-- What the exercise asks --
When you reach the line that contains "Where should I", begin copying exactly, and continue through the last line of the data; no pictures belong in the copy.
= Beginning of Section =
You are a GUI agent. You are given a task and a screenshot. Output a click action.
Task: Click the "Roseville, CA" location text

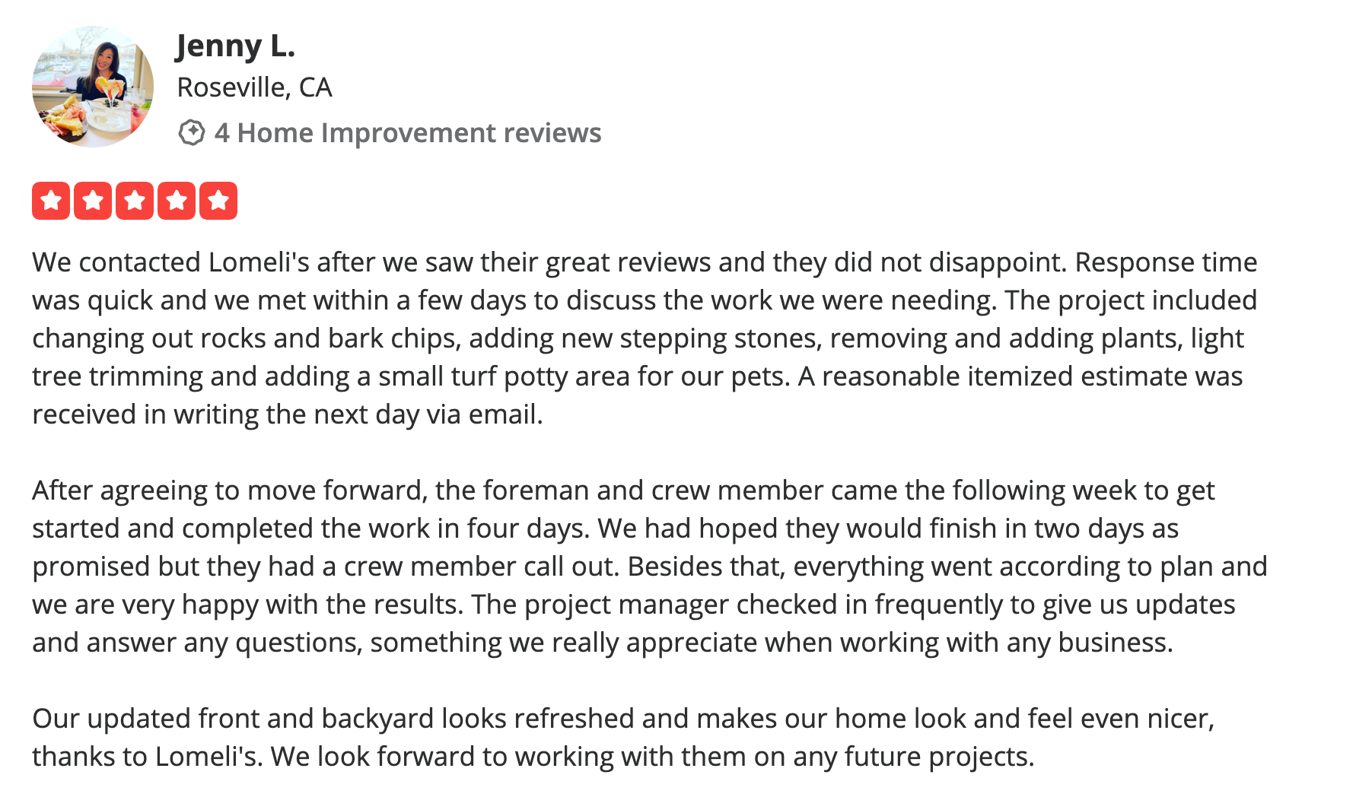click(x=254, y=87)
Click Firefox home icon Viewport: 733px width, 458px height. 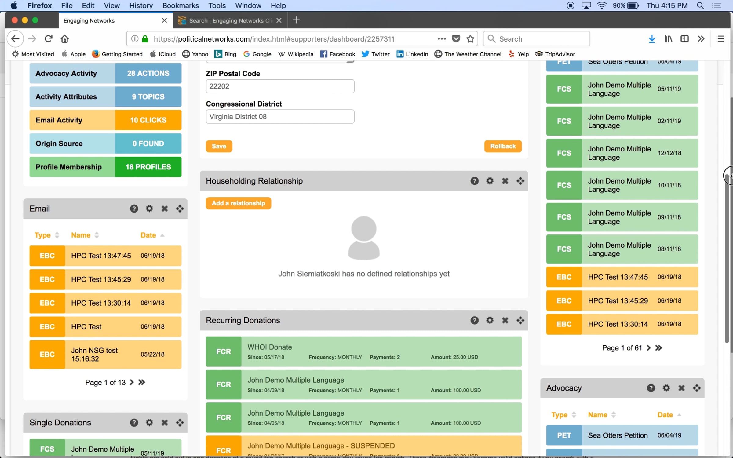[x=64, y=39]
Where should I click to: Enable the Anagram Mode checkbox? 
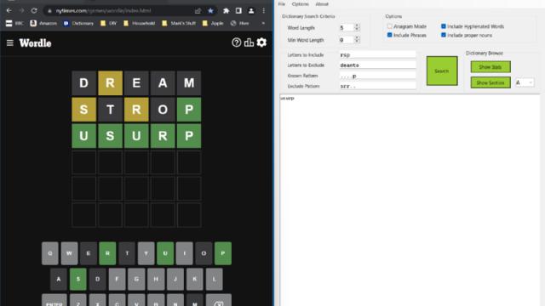(390, 26)
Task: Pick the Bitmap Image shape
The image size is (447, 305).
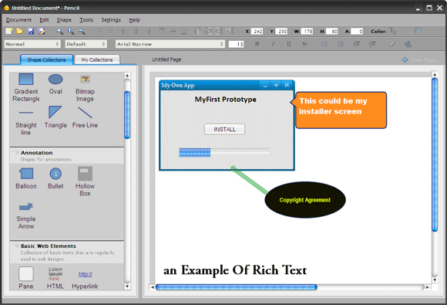Action: [x=85, y=88]
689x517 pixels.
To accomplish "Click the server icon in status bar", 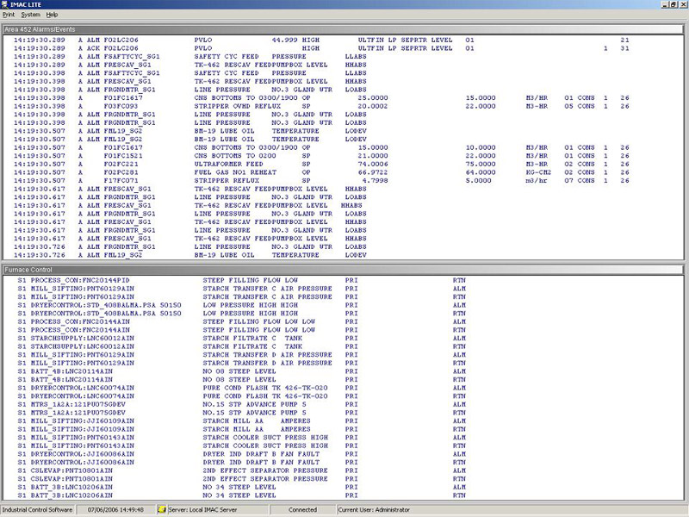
= End of Section =
-- Expected answer --
Where should I click to: Enable the Anagram Mode checkbox? 
(390, 26)
Task: Pick the Bitmap Image shape
The image size is (447, 305).
Action: [x=85, y=88]
689x517 pixels.
To accomplish "Click the server icon in status bar", 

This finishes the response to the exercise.